How do you point DB in chia to a diffrent disk than C drive where you have installed Chia? If you could give a example, will help. Thanks

I’ve never done this, so I’d await confirmation I’m correct.
But logic suggests to me it’s in the .yaml, under full node, where it says

database_path xxxxxxxxxx

I’d assume, you’d just alter that to the new position of your db.

I’m sure someone will be able to help more with a example though.

Ah, found an example.
See here.

If what @Bones wrote does not work out for you, then you could create a symbolic link.

In Windows, the command is “mklink.exe”
Run:
mklink /?
for details.

I vaguely remember a post where someone commented that symbolic links do not work for this purpose. So keep that in mind. But if that was reported, I suspect the person might have made a mistake. I cannot see how a properly placed symbolic link would not work.

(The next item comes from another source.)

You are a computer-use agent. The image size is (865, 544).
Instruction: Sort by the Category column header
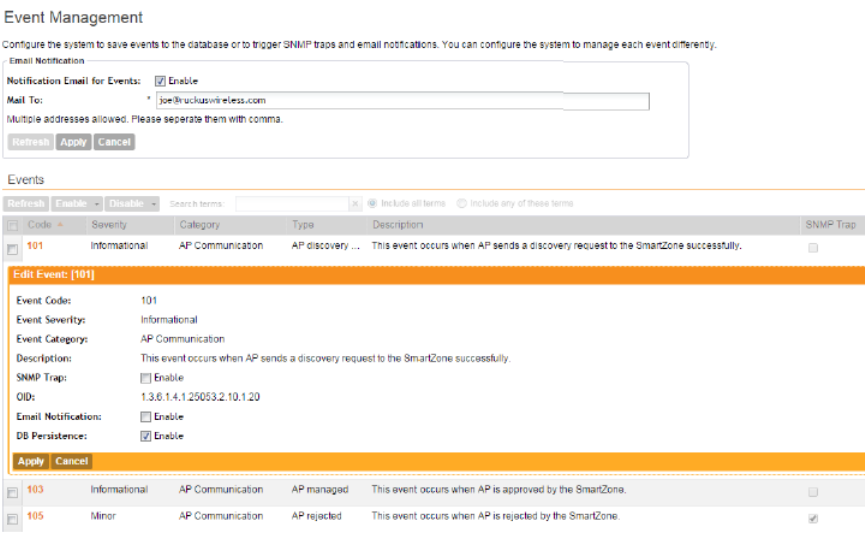pyautogui.click(x=200, y=225)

By the way, the symbolic link can be used on a file-by-file basis – or – you can create a link to point a directory to a different directory. It is the same command.

There is also a “junction” option. Frankly, to me, the “junction” and the “directory” links seem to do the same thing. Maybe there is a difference?

Ok, I was thinking maybe DB is a logical/variable which we need to change somewhere but could not find in the environment variables.

No, it’s not a built in changeable option.
But it’s the config.yaml that ultimately controls everything.
Any other things you change, just change the .yaml.

Edit.

There’s an actual guide linked in the thread I linked to earlier.

There’s also instructions on symlink within that thread i originally linked as @seymour.krelborn was mentioning.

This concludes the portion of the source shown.